Quais são os objetivos do projeto Reescrita de Decisões Judiciais em Perspectiva Feminista?

 

O projeto reúne esforços colaborativos de professoras e pesquisadoras do Direito pertencentes a várias instituições de Ensino Superior no país, públicas e privadas, de distintas regiões, para reescrever decisões judiciais proferidas por tribunais brasileiros utilizando, para isso, abordagens teóricas e métodos jurídicos feministas. A reescrita é um exercício didático. Portanto, não produz efeitos sobre a decisão original.
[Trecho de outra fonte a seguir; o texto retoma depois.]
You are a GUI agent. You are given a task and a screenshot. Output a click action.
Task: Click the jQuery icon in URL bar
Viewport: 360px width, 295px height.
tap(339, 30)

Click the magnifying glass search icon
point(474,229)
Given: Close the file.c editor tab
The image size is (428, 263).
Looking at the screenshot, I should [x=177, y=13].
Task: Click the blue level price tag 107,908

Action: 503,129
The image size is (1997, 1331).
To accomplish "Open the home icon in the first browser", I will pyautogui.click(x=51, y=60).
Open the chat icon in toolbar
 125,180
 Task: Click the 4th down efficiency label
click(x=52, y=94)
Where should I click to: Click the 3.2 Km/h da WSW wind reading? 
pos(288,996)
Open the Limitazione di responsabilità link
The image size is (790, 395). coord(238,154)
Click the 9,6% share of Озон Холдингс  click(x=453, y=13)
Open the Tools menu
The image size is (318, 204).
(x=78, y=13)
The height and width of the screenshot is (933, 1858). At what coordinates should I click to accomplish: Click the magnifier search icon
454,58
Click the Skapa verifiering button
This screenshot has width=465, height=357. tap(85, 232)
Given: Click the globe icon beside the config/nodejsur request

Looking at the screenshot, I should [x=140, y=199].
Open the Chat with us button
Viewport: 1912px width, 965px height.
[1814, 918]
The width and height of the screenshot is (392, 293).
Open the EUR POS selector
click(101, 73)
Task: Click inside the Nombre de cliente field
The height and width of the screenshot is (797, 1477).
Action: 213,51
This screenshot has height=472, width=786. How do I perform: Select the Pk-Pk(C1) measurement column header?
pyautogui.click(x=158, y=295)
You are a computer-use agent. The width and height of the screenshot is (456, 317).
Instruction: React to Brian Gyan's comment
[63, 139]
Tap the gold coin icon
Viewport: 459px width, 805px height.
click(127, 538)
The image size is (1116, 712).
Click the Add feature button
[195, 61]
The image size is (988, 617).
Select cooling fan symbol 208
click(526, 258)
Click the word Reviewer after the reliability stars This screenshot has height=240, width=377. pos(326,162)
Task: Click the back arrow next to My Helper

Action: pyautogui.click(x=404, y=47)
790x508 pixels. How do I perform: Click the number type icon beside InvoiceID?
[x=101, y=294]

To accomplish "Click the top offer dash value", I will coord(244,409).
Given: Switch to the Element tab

É uma prática acadêmica de imaginação, que visa avaliar os possíveis efeitos que o uso da abordagem feminista poderia ter produzido em um caso real.

 

O projeto está sendo desenvolvido há mais de um ano aqui no Brasil, como experiências de sala de aula, envolvendo estudantes de graduação e de pós-graduação em Direito. A iniciativa acompanha propostas desenvolvidas em diversos países, como Inglaterra, Estados Unidos, Índia, África do Sul e México.

 

Tal como tem ocorrido nessas experiências estrangeiras, o projeto brasileiro tem conseguido avaliar como o raciocínio jurídico feminista pode transformar decisões judiciais ou torná-las mais sensíveis aos interesses, necessidades e perspectivas de mulheres e de outros grupos marginalizados. Ele se propõe a favorecer a construção de modelos argumentativos que poderão ser usados por profissionais das diversas áreas do Direito, disseminando uma forma de pensar e decidir o Direito.

 


Como a Justiça brasileira entende o feminismo no país?  

 

No Brasil, é mais comum considerarmos o feminismo como movimento social que busca garantir a ampliação dos direitos das mulheres e não como uma abordagem teórica de análise do Direito. Mas, em outros países, como os Estados Unidos, as teorias feministas sobre o Direito são estudadas nos cursos jurídicos há muito tempo, ao lado de outras tantas vertentes teóricas.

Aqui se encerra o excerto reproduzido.